More than 130,000 patients in Scotland have been treated in the wrong ward in the past two years, new figures have revealed.
Studies have suggested that the practice, known as “boarding”, puts patients at greater risk of dying. Caused by a lack of hospital beds, boarding also means that patients are more likely to be readmitted after being sent home, and are more likely to spend longer in hospital.
The figures came to light after a series of requests made by the Labour Party to health boards under Freedom of Information legislation. Two of the larger boards, Tayside and Grampian, were not able to provide the information.
Jackie Baillie, Scottish Labour’s public services spokeswoman, said: “These figures point to huge levels of stress in our hospitals. This information suggests that too often there isn’t enough space for patients to be treated in the appropriate ward. That is hugely concerning.”
Research carried out by Dr Dan Beckett, a consultant in acute medicine at Forth Valley Royal Hospital, found that boarded-out patients had an increased length of stay, an increased risk of re-admission and an increased risk of mortality 30 days after discharge.

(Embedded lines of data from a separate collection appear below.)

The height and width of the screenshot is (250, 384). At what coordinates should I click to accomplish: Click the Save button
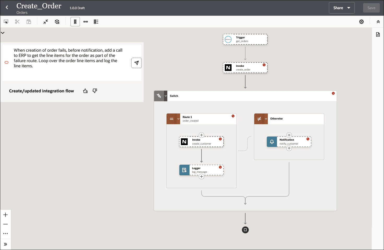click(x=371, y=8)
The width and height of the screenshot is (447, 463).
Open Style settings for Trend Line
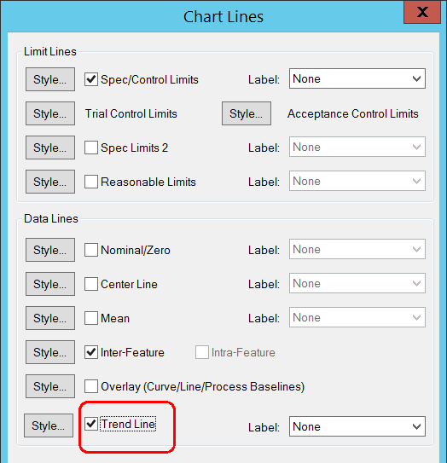pos(49,425)
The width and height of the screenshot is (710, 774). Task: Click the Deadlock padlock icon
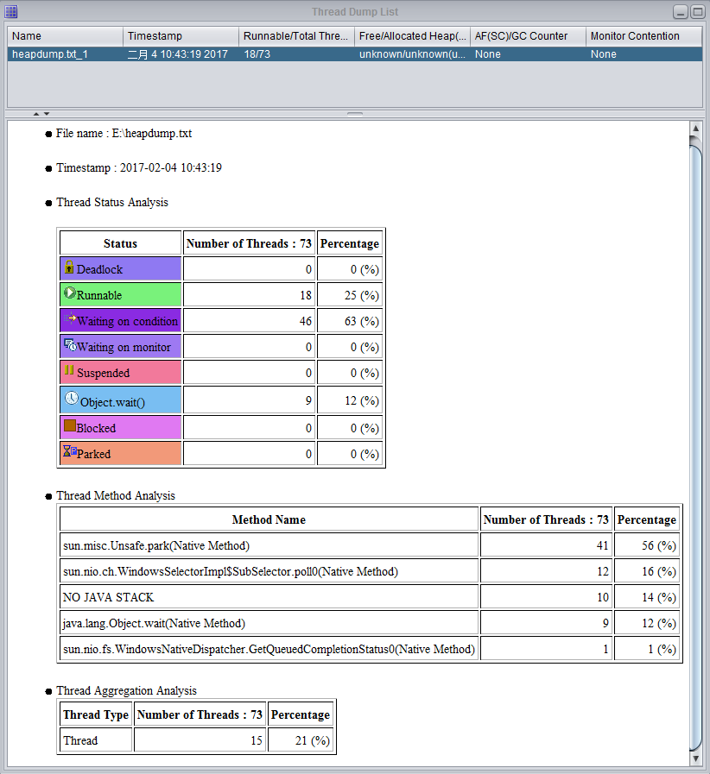click(x=70, y=267)
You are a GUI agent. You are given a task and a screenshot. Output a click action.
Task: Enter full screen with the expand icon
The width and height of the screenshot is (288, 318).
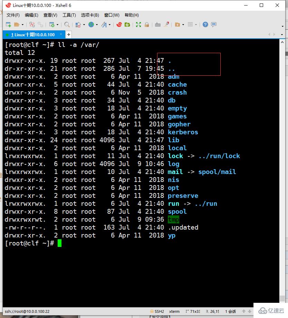(137, 24)
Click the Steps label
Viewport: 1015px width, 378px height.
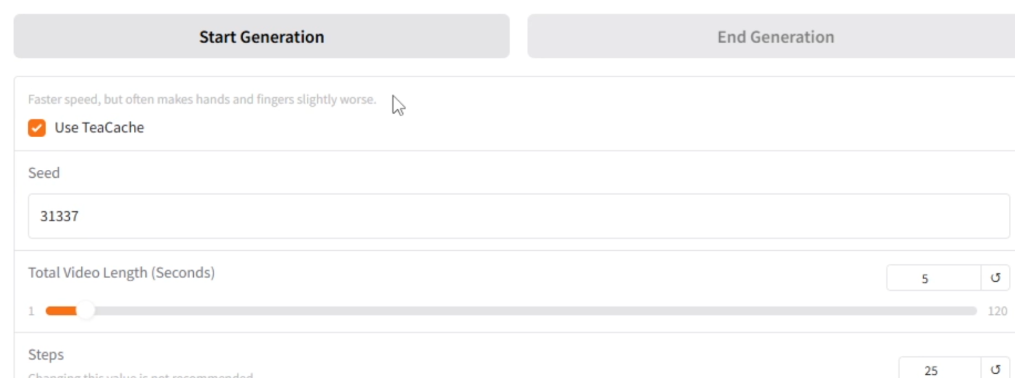(46, 355)
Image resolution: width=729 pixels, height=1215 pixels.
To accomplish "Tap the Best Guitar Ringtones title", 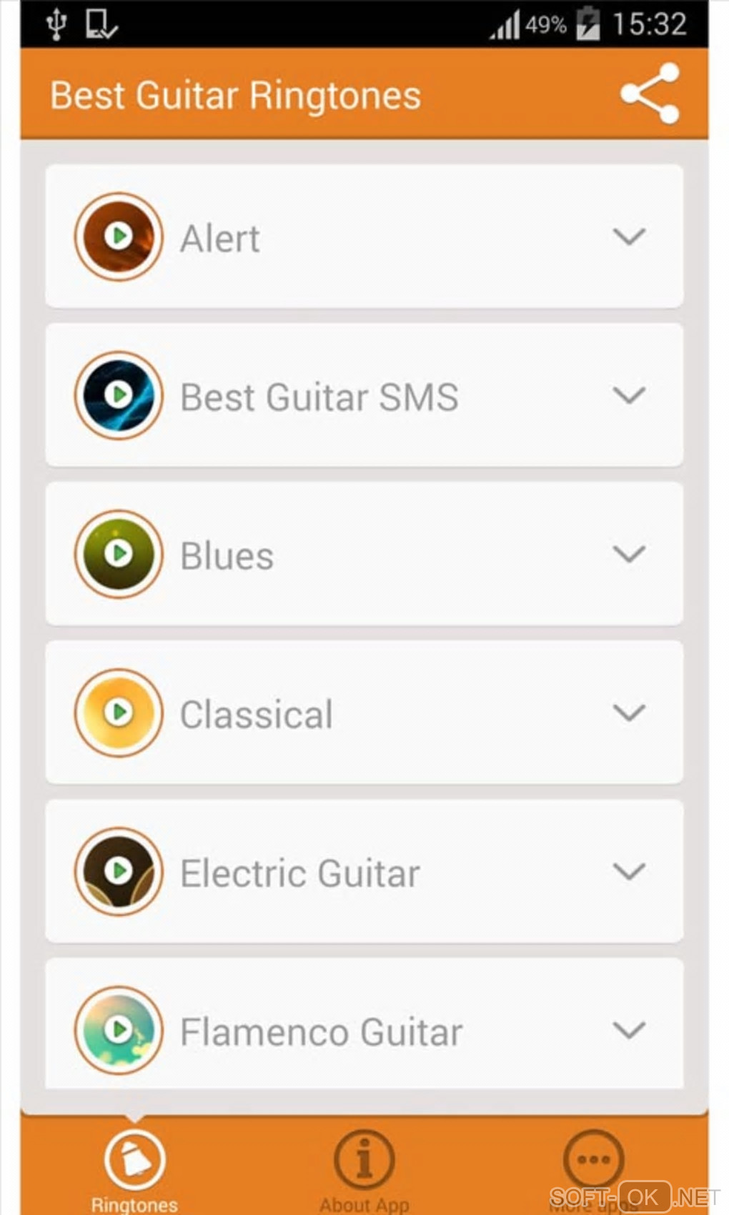I will point(235,96).
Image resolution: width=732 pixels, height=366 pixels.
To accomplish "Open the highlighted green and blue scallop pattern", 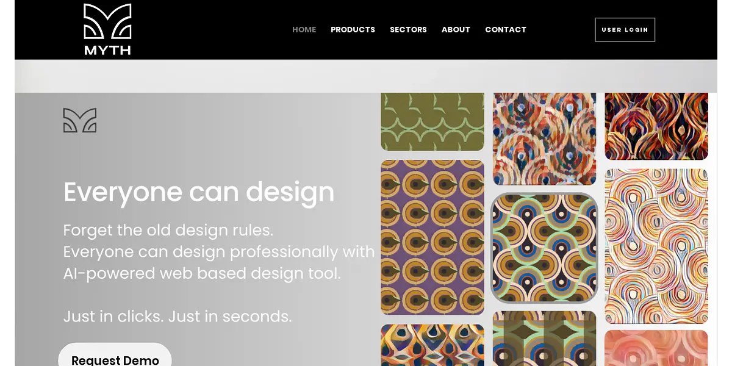I will click(x=544, y=248).

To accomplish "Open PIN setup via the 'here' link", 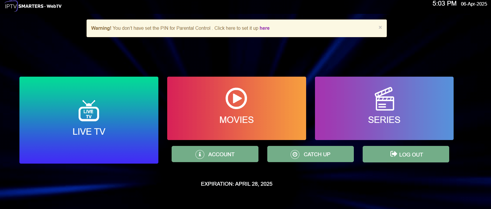I will coord(264,28).
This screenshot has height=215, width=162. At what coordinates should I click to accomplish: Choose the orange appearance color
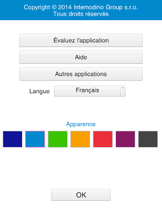tap(80, 139)
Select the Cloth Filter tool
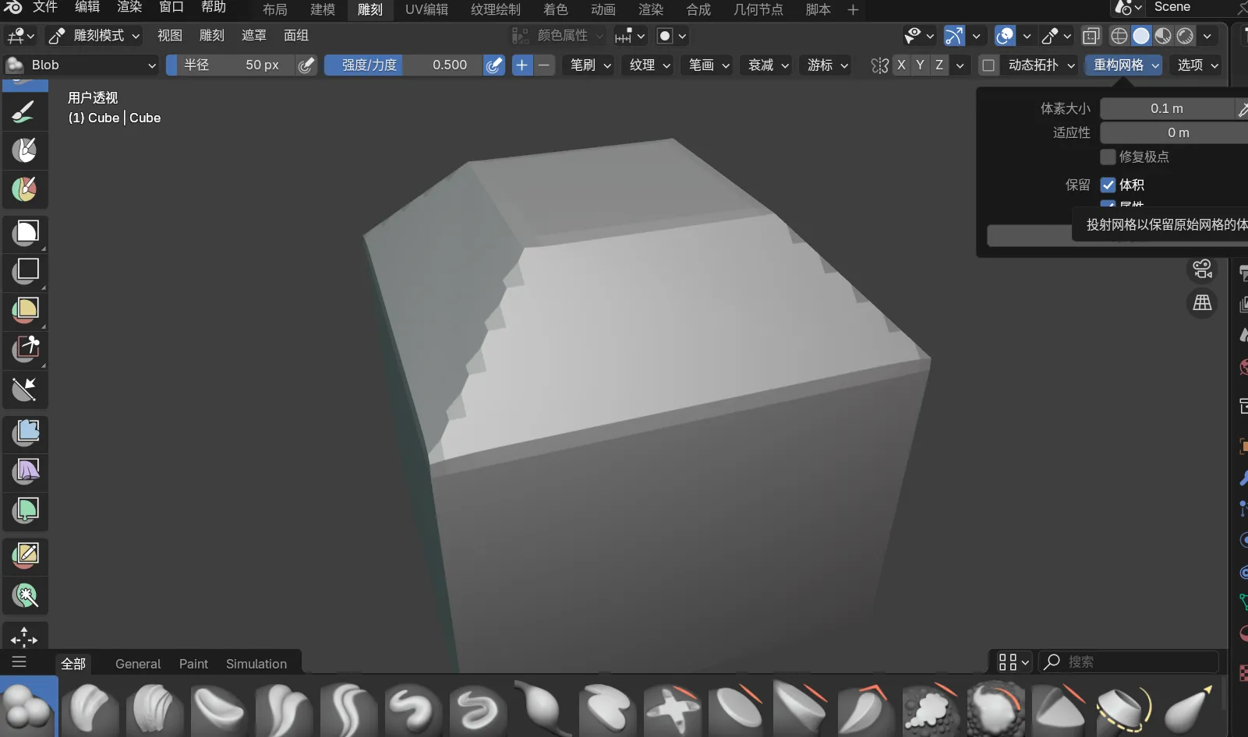 click(x=26, y=471)
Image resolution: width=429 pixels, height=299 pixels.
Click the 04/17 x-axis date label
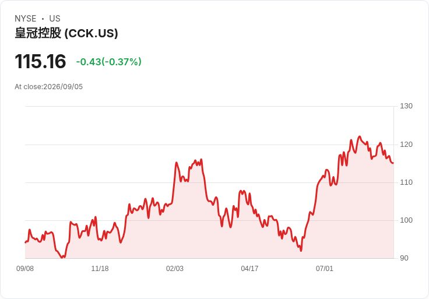point(249,269)

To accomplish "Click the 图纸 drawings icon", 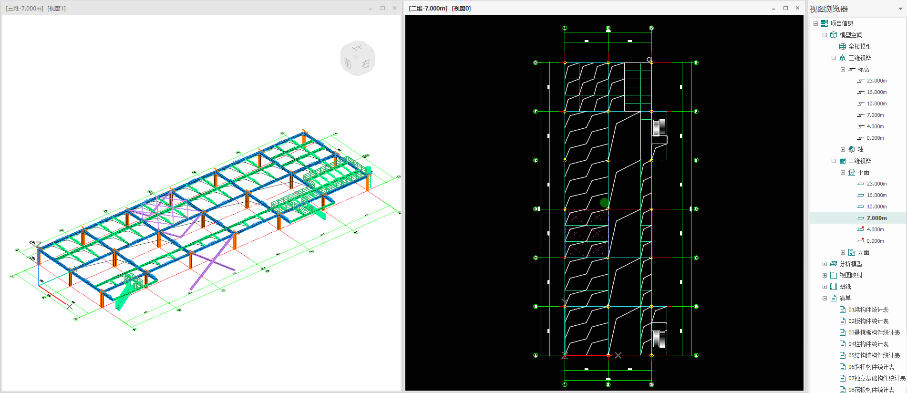I will tap(834, 287).
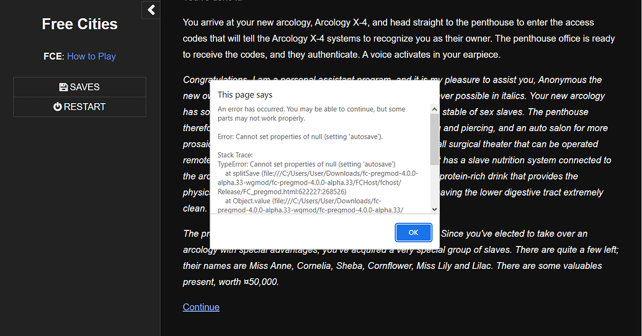Click the FCE label in the sidebar
The image size is (642, 336).
click(53, 56)
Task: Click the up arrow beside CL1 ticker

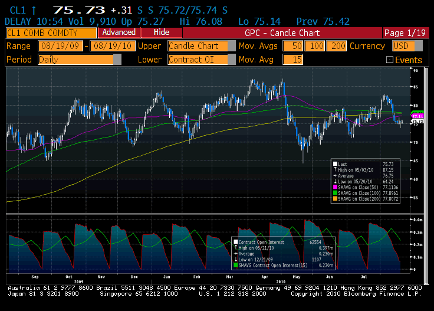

Dr Jean Turner, of the Scotland Patients Association, said: “The centralisation of hospitals has seen the number of beds cut. We are in a situation where people who come into accident and emergency are passed around wards until they can be discharged, and that is not good for patients.
“This figure highlights the importance of rehabilitating people to get them discharged. The longer patients are in hospital, the more likely they are to get infections. The Royal Colleges are trying to point out that when you move patients around, consultants have less control over what’s happening to them.
“Consultants end up having to walk around the hospital trying to find them.”
Last night a spokesman for health secretary Shona Robison said: “Scotland was the first among the UK nations to take a proactive approach to tackling the issue of boarding.
“We’ve investigated its causes and the effect it has on patients and are working closely with experts at the Royal College of Physicians of Edinburgh to reduce the practice.”
The spokesman added: “We recognise that peaks in demand may require use of beds flexibly at times, however, we are working to ensure that NHS boards are managing their capacity and ensuring that patients are admitted to the right beds at the right time with the right staff.
“Key elements of our work to reduce boarding include freeing up capacity and easing pressure across the system.
“For example, our investment of £100 million over three years in reducing delayed discharge is already seeing real results with a 13 per cent reduction in bed days lost to patients ready to go home.”